• Records for this task

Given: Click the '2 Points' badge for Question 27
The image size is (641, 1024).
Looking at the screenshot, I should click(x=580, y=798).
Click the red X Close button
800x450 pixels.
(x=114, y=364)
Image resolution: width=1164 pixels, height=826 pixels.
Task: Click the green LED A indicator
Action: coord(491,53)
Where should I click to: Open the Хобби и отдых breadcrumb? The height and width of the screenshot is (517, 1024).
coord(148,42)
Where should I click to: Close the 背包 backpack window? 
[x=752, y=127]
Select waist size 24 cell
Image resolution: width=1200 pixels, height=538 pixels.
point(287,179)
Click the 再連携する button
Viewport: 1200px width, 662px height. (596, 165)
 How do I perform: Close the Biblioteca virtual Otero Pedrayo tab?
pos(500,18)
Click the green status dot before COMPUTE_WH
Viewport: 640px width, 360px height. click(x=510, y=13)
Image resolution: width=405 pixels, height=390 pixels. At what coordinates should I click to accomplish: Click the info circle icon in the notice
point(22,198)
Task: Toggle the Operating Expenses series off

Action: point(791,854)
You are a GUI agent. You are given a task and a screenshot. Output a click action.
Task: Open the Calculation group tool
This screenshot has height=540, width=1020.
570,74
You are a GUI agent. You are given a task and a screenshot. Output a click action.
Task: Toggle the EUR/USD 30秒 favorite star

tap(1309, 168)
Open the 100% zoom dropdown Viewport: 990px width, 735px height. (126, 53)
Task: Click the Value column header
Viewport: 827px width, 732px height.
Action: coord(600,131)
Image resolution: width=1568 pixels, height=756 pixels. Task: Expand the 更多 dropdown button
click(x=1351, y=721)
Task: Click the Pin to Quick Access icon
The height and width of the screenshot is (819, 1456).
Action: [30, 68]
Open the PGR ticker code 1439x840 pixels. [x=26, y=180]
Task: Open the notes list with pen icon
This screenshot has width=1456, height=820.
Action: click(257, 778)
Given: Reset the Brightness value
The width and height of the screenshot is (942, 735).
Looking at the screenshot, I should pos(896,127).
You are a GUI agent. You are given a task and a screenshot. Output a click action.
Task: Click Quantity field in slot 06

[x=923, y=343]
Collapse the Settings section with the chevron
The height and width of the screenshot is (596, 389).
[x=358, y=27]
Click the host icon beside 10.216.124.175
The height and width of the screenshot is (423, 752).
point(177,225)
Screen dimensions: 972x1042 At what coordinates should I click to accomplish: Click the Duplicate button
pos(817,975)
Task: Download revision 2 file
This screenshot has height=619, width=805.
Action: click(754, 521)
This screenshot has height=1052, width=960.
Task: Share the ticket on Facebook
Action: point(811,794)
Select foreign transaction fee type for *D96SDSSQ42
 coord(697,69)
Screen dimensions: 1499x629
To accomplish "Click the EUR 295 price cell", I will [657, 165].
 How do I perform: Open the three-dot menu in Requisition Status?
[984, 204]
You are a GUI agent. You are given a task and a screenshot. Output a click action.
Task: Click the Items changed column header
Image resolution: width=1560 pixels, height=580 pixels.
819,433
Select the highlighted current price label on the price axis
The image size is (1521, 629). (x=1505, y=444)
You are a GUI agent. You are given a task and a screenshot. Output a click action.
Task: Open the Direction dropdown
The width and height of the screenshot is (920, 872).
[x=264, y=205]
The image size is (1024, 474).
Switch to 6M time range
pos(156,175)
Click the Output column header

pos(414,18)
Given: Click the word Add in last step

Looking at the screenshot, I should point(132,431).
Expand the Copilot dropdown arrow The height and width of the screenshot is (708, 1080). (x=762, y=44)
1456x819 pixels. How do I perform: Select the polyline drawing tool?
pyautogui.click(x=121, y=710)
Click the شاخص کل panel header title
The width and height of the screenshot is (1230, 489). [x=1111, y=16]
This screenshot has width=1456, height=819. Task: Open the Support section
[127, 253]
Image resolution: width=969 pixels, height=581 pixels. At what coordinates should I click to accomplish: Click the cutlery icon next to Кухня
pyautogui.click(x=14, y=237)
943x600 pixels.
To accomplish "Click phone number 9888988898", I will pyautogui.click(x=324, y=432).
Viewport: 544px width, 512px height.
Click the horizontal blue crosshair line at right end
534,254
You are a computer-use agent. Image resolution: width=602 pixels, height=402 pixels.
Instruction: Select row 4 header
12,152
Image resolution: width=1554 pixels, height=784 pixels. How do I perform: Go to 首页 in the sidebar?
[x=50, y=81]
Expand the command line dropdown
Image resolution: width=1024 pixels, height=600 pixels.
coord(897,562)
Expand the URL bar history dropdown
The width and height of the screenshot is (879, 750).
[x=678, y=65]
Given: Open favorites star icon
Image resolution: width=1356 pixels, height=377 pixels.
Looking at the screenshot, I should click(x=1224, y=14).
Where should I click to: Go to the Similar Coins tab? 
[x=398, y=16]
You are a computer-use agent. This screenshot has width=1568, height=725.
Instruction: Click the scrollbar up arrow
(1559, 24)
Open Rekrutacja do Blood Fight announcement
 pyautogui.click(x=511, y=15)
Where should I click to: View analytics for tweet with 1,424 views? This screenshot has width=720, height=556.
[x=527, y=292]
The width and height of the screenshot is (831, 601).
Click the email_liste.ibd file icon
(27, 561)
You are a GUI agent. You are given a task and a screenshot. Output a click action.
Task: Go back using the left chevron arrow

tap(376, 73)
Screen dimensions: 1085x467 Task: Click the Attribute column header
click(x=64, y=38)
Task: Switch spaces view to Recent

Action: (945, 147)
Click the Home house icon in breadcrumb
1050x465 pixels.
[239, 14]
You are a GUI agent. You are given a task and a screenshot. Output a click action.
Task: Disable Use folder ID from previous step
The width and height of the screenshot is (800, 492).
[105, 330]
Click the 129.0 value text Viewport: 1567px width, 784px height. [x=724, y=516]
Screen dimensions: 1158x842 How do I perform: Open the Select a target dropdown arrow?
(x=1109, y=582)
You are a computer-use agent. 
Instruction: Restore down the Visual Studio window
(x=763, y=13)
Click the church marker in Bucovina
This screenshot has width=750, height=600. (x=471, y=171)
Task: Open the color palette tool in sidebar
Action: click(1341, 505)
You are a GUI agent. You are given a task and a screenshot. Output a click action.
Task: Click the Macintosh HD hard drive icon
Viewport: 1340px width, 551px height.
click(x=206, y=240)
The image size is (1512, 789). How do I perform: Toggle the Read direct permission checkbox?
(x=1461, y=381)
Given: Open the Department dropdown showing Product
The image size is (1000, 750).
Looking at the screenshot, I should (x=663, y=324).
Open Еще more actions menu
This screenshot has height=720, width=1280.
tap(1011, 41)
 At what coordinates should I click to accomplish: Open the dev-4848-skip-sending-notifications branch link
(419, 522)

• The request
Rewrite these lines with "GUI agent" renamed to "interface assistant" everywhere it occurs, leaving everything else unchanged.

• Reply
Given: Click the '2 Points' badge for Question 27
The image size is (641, 1024).
Looking at the screenshot, I should click(x=580, y=798).
Click the red X Close button
800x450 pixels.
(x=114, y=364)
Image resolution: width=1164 pixels, height=826 pixels.
Task: Click the green LED A indicator
Action: coord(491,53)
Where should I click to: Open the Хобби и отдых breadcrumb? The height and width of the screenshot is (517, 1024).
coord(148,42)
Where should I click to: Close the 背包 backpack window? 
[x=752, y=127]
Select waist size 24 cell
Image resolution: width=1200 pixels, height=538 pixels.
point(287,179)
Click the 再連携する button
Viewport: 1200px width, 662px height. (596, 165)
 How do I perform: Close the Biblioteca virtual Otero Pedrayo tab?
pos(500,18)
Click the green status dot before COMPUTE_WH
Viewport: 640px width, 360px height. click(x=510, y=13)
Image resolution: width=405 pixels, height=390 pixels. At what coordinates should I click to accomplish: Click the info circle icon in the notice
point(22,198)
Task: Toggle the Operating Expenses series off

Action: point(791,854)
You are a interface assistant. You are given a task and a screenshot. Output a click action.
Task: Open the Calculation group tool
This screenshot has height=540, width=1020.
570,74
You are a interface assistant. You are given a task and a screenshot. Output a click action.
Task: Toggle the EUR/USD 30秒 favorite star

tap(1309, 168)
Open the 100% zoom dropdown Viewport: 990px width, 735px height. (126, 53)
Task: Click the Value column header
Viewport: 827px width, 732px height.
Action: coord(600,131)
Image resolution: width=1568 pixels, height=756 pixels. Task: Expand the 更多 dropdown button
click(x=1351, y=721)
Task: Click the Pin to Quick Access icon
The height and width of the screenshot is (819, 1456).
Action: [30, 68]
Open the PGR ticker code 1439x840 pixels. [x=26, y=180]
Task: Open the notes list with pen icon
This screenshot has width=1456, height=820.
Action: click(257, 778)
Given: Reset the Brightness value
The width and height of the screenshot is (942, 735).
Looking at the screenshot, I should pos(896,127).
You are a interface assistant. You are given a task and a screenshot. Output a click action.
Task: Click Quantity field in slot 06

[x=923, y=343]
Collapse the Settings section with the chevron
The height and width of the screenshot is (596, 389).
[x=358, y=27]
Click the host icon beside 10.216.124.175
The height and width of the screenshot is (423, 752).
point(177,225)
Screen dimensions: 972x1042 At what coordinates should I click to accomplish: Click the Duplicate button
pos(817,975)
Task: Download revision 2 file
This screenshot has height=619, width=805.
Action: click(754, 521)
This screenshot has height=1052, width=960.
Task: Share the ticket on Facebook
Action: point(811,794)
Select foreign transaction fee type for *D96SDSSQ42
 coord(697,69)
Screen dimensions: 1499x629
To accomplish "Click the EUR 295 price cell", I will [657, 165].
 How do I perform: Open the three-dot menu in Requisition Status?
[984, 204]
You are a interface assistant. You are given a task and a screenshot. Output a click action.
Task: Click the Items changed column header
Image resolution: width=1560 pixels, height=580 pixels.
819,433
Select the highlighted current price label on the price axis
The image size is (1521, 629). (x=1505, y=444)
You are a interface assistant. You are given a task and a screenshot. Output a click action.
Task: Open the Direction dropdown
The width and height of the screenshot is (920, 872).
[x=264, y=205]
The image size is (1024, 474).
Switch to 6M time range
pos(156,175)
Click the Output column header

pos(414,18)
Given: Click the word Add in last step

Looking at the screenshot, I should point(132,431).
Expand the Copilot dropdown arrow The height and width of the screenshot is (708, 1080). (x=762, y=44)
1456x819 pixels. How do I perform: Select the polyline drawing tool?
pyautogui.click(x=121, y=710)
Click the شاخص کل panel header title
The width and height of the screenshot is (1230, 489). [x=1111, y=16]
This screenshot has width=1456, height=819. Task: Open the Support section
[127, 253]
Image resolution: width=969 pixels, height=581 pixels. At what coordinates should I click to accomplish: Click the cutlery icon next to Кухня
pyautogui.click(x=14, y=237)
943x600 pixels.
To accomplish "Click phone number 9888988898", I will pyautogui.click(x=324, y=432).
Viewport: 544px width, 512px height.
Click the horizontal blue crosshair line at right end
534,254
You are a computer-use agent. Image resolution: width=602 pixels, height=402 pixels.
Instruction: Select row 4 header
12,152
Image resolution: width=1554 pixels, height=784 pixels. How do I perform: Go to 首页 in the sidebar?
[x=50, y=81]
Expand the command line dropdown
Image resolution: width=1024 pixels, height=600 pixels.
coord(897,562)
Expand the URL bar history dropdown
The width and height of the screenshot is (879, 750).
[x=678, y=65]
Given: Open favorites star icon
Image resolution: width=1356 pixels, height=377 pixels.
Looking at the screenshot, I should click(x=1224, y=14).
Where should I click to: Go to the Similar Coins tab? 
[x=398, y=16]
You are a computer-use agent. This screenshot has width=1568, height=725.
Instruction: Click the scrollbar up arrow
(1559, 24)
Open Rekrutacja do Blood Fight announcement
 pyautogui.click(x=511, y=15)
Where should I click to: View analytics for tweet with 1,424 views? This screenshot has width=720, height=556.
[x=527, y=292]
The width and height of the screenshot is (831, 601).
Click the email_liste.ibd file icon
(27, 561)
You are a interface assistant. You are given a task and a screenshot. Output a click action.
Task: Go back using the left chevron arrow

tap(376, 73)
Screen dimensions: 1085x467 Task: Click the Attribute column header
click(x=64, y=38)
Task: Switch spaces view to Recent

Action: (945, 147)
Click the Home house icon in breadcrumb
1050x465 pixels.
[239, 14]
You are a interface assistant. You are given a task and a screenshot. Output a click action.
Task: Disable Use folder ID from previous step
The width and height of the screenshot is (800, 492).
[105, 330]
Click the 129.0 value text Viewport: 1567px width, 784px height. [x=724, y=516]
Screen dimensions: 1158x842 How do I perform: Open the Select a target dropdown arrow?
(x=1109, y=582)
You are a computer-use agent. 
Instruction: Restore down the Visual Studio window
(x=763, y=13)
Click the church marker in Bucovina
This screenshot has width=750, height=600. (x=471, y=171)
Task: Open the color palette tool in sidebar
Action: click(1341, 505)
You are a interface assistant. You are given a task and a screenshot. Output a click action.
Task: Click the Macintosh HD hard drive icon
Viewport: 1340px width, 551px height.
click(x=206, y=240)
The image size is (1512, 789). How do I perform: Toggle the Read direct permission checkbox?
(x=1461, y=381)
Given: Open the Department dropdown showing Product
The image size is (1000, 750).
Looking at the screenshot, I should (x=663, y=324).
Open Еще more actions menu
This screenshot has height=720, width=1280.
tap(1011, 41)
 At what coordinates should I click to accomplish: Open the dev-4848-skip-sending-notifications branch link
(419, 522)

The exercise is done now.